Experts Work Together to Bolster Migrant Health Research
A group of DLSPH researchers have come together to explore the intersection of migration and public health.
“The DLSPH has a long tradition of research and teaching in this area,” Prof. Andrea Cortinois, a group member of DLSPH’s Public Health and Migration says, “but we do not have a ‘home.’ By creating the Public Health and Migration, we want to attract attention on migration as both a global and local determinant of health, stimulating collaboration, and favouring synergistic efforts.”
Migrants are often separated from their land and home as they search for employment and a better life, says Cortinois. They are experiencing migration in different ways since the pandemic. Migrants in Canada are highly represented in essential industries like agriculture and have been exempt from travel restrictions since the start of the lockdown.
Cortinois’ research interests focus on the social costs of migration in countries of origin and on the links between climate change, environmental degradation, and displacement. He looks to his counterparts within the group to delve into topics like migration, mental health and gender-based violence.

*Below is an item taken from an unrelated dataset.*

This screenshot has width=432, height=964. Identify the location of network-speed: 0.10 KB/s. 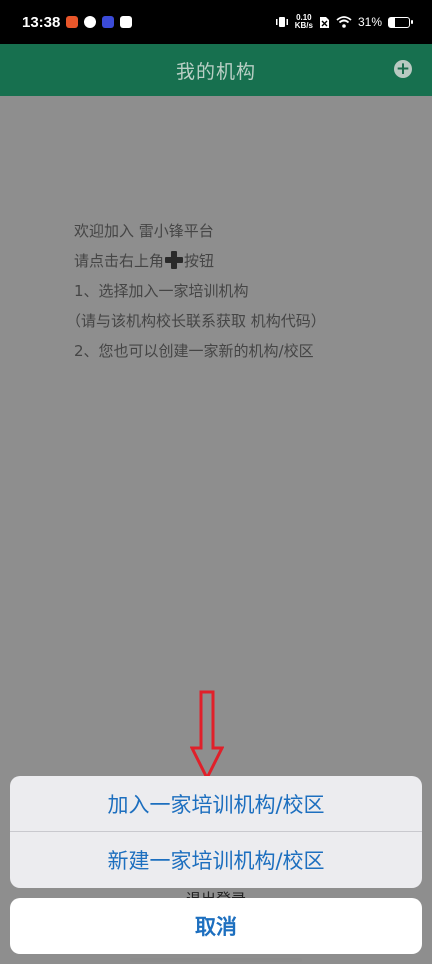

As the group’s official public launch, they’re hosting an event to the public on March 2 to discuss the health implications of migration. Professor of Anthropology at the University of South Florida Dr. Heide Castañeda and Executive Director of Lancet Migration Dr. Miriam Orcutt will offer a broad exploration of migrant health, while focusing on COVID-19’s impact.
Cortinois is also collaborating with the Pan-American Health Organization and WHO to understand the future of climate change, migration and displacement. The same collaboration includes Oswaldo Cruz Foundation in Brazil. They will explore the opportunity to create a series of masterclasses offered in English, Spanish and Portuguese, that would bring together experts from both Americas.
For now, the group is building partnership internally and hoping to bring greater awareness to migrant public health research. As a primer, “Global Public Health and Migration: People, Borders, and Health Systems event emphasizes the complexity of dealing with migrant health,” he says.
The event has been organized in partnership with the DLSPH’s Centre for Global Health and the Faculty of Medicine’s Department of Family and Community Medicine.